START Data provided

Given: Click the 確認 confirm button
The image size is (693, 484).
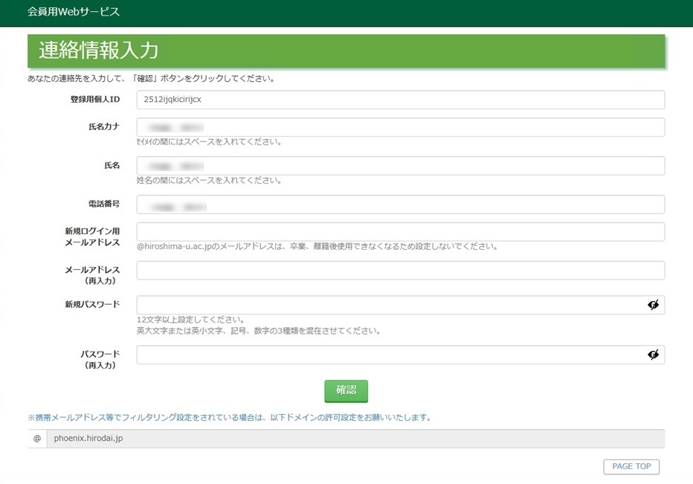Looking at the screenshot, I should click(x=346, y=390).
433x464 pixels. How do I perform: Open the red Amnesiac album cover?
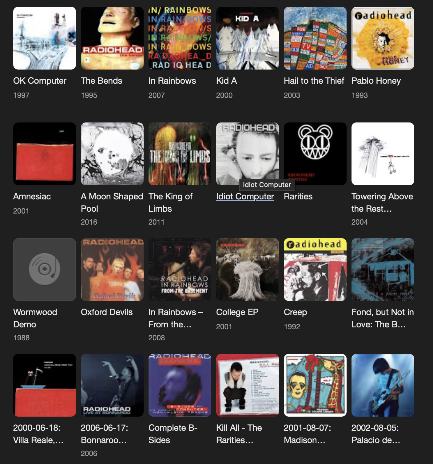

END Data provided
START Data provided

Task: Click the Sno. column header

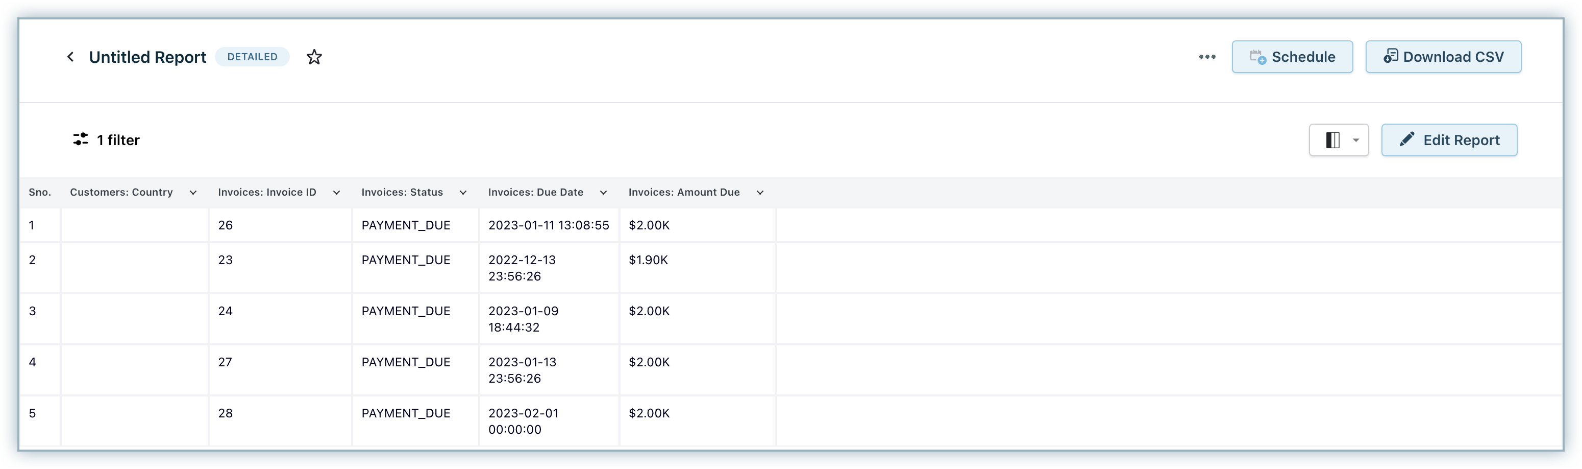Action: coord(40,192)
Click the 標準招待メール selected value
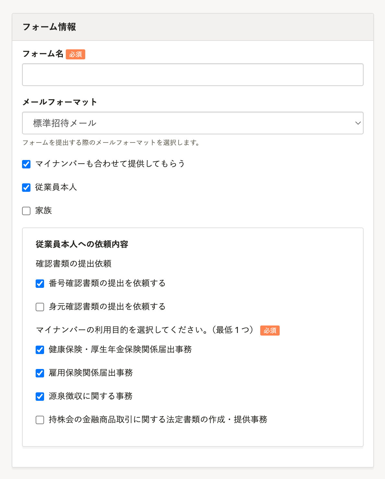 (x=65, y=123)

END Data provided
START Data provided

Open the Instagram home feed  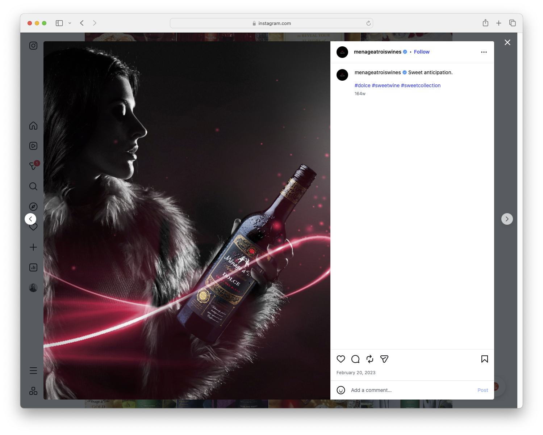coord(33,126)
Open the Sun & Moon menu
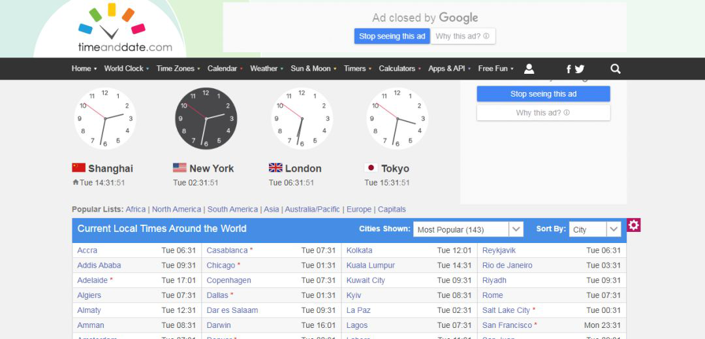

END Data provided

— Task description —
Copy word for word the lines of the records above from the one with "Given: Click the 確認 confirm button" up to and including the one with "433x464 pixels. How". Skip the pictures.

— Result of this task —
Given: Click the 確認 confirm button
The image size is (693, 484).
Looking at the screenshot, I should click(x=346, y=390).
433x464 pixels. How do I perform: Open the red Amnesiac album cover?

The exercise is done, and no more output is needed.